What you have to do » Extract only the lines running from the top of the entries to the line that holds "Image resolution: width=1191". Include that line and omit the pictures.

==========

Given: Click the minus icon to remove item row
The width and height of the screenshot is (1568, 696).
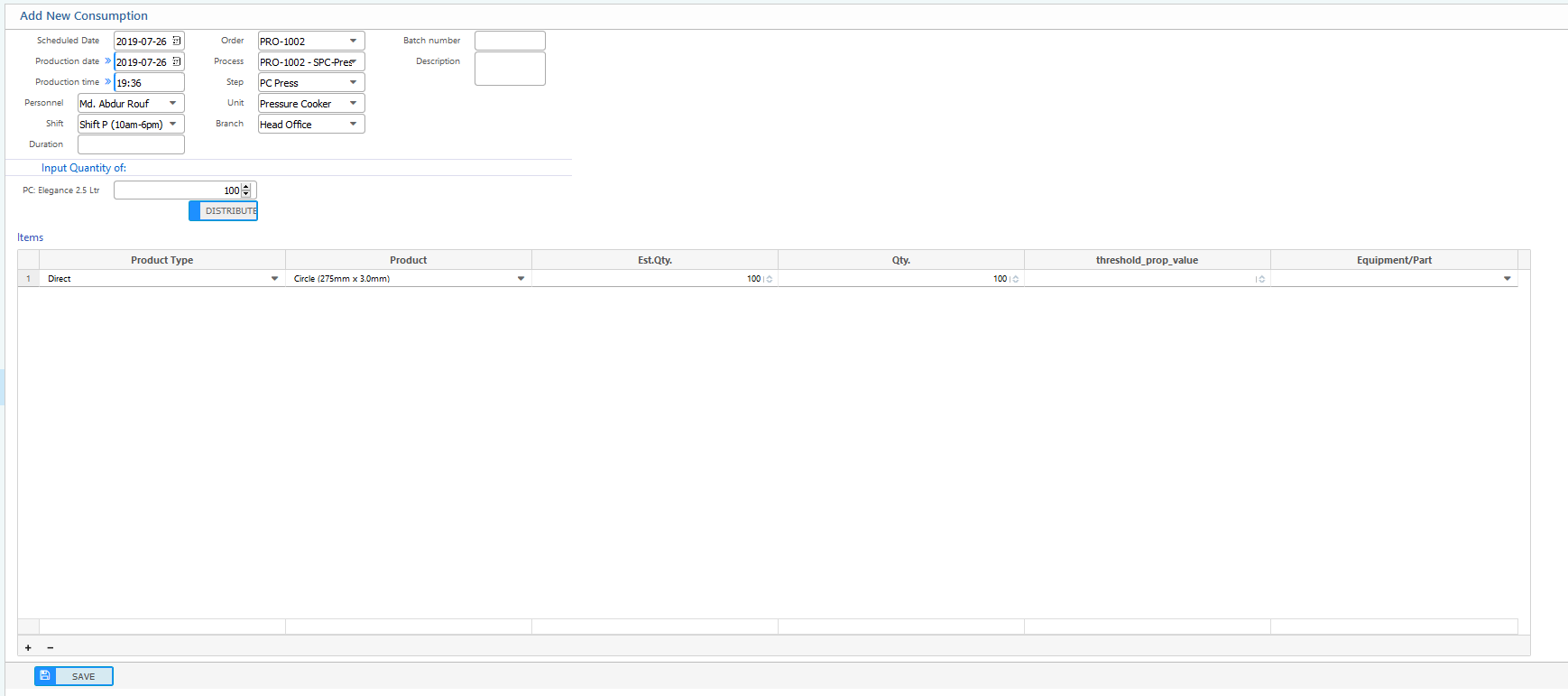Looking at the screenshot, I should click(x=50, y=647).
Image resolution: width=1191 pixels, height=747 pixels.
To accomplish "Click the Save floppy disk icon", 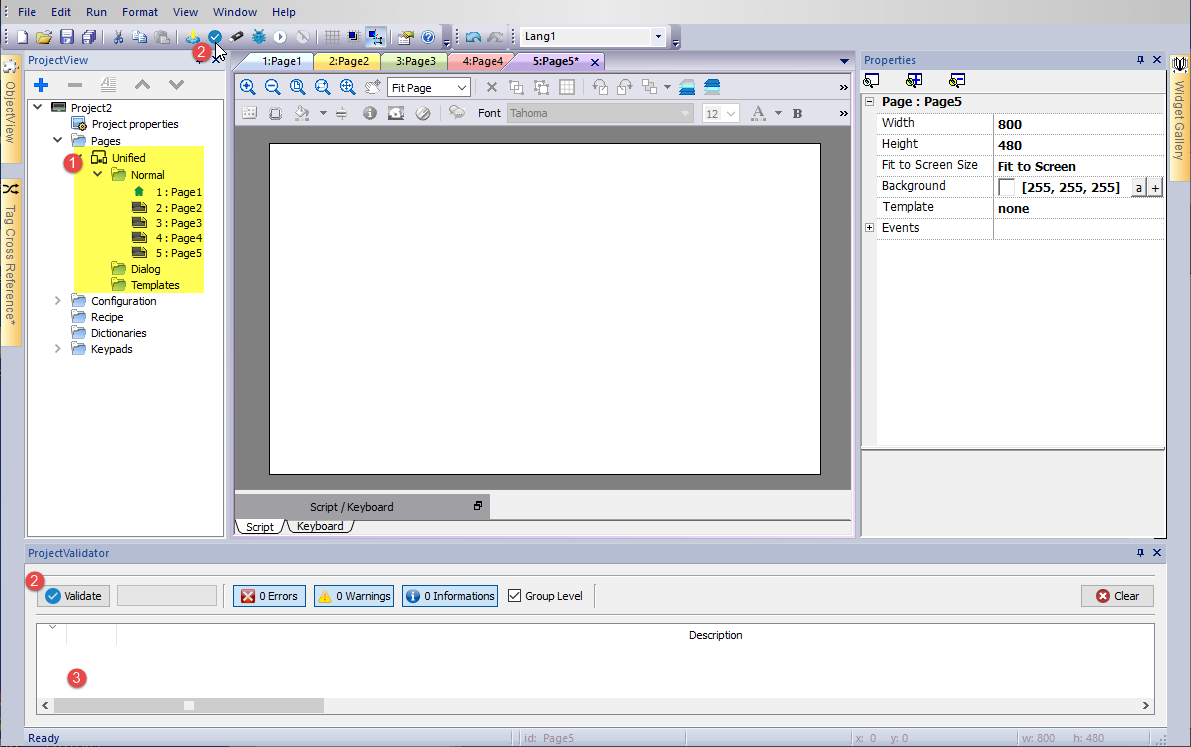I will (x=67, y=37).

==========

Output for this exercise »
Given: Click the minus icon to remove item row
The width and height of the screenshot is (1568, 696).
Looking at the screenshot, I should click(x=50, y=647).
Image resolution: width=1191 pixels, height=747 pixels.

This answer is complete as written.